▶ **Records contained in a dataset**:

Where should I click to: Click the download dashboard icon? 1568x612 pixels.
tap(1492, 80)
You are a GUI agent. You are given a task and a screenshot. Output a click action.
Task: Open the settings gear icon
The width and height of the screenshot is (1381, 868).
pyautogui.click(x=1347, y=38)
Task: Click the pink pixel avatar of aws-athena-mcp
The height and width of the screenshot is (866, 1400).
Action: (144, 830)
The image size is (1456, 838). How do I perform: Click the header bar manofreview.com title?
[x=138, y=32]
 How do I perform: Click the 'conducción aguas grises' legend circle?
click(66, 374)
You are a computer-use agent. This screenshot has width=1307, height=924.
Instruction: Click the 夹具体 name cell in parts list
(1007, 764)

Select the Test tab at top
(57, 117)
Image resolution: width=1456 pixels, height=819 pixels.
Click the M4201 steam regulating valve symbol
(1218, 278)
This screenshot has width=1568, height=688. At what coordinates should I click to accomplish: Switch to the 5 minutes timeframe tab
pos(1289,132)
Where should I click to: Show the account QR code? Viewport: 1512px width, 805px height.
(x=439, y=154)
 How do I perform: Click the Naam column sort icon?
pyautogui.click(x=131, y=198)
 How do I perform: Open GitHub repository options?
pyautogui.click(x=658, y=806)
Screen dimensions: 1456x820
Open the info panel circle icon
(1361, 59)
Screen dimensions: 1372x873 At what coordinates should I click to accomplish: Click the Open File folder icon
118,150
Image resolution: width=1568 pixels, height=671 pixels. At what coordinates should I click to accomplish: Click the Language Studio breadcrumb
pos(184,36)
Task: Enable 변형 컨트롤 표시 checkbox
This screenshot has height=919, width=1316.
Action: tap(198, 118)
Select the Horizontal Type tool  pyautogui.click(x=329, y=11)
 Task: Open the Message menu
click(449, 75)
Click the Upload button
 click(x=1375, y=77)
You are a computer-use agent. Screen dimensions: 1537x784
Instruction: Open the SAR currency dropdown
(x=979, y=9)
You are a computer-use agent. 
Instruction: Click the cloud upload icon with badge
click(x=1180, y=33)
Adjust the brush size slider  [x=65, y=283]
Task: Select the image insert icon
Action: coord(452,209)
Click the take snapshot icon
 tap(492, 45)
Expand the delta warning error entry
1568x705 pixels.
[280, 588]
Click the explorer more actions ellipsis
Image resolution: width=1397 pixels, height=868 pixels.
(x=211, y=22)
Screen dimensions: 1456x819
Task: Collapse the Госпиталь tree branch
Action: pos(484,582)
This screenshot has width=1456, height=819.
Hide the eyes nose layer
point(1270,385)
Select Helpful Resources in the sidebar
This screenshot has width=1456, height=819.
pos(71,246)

▶ **About this exercise**: Reproduce only the lines between the line containing "Adjust the brush" and the last line of the records, those two lines included, exactly.

▶ **Written reply**:
Adjust the brush size slider  [x=65, y=283]
Task: Select the image insert icon
Action: coord(452,209)
Click the take snapshot icon
 tap(492, 45)
Expand the delta warning error entry
1568x705 pixels.
[280, 588]
Click the explorer more actions ellipsis
Image resolution: width=1397 pixels, height=868 pixels.
(x=211, y=22)
Screen dimensions: 1456x819
Task: Collapse the Госпиталь tree branch
Action: pos(484,582)
This screenshot has width=1456, height=819.
Hide the eyes nose layer
point(1270,385)
Select Helpful Resources in the sidebar
This screenshot has width=1456, height=819.
pos(71,246)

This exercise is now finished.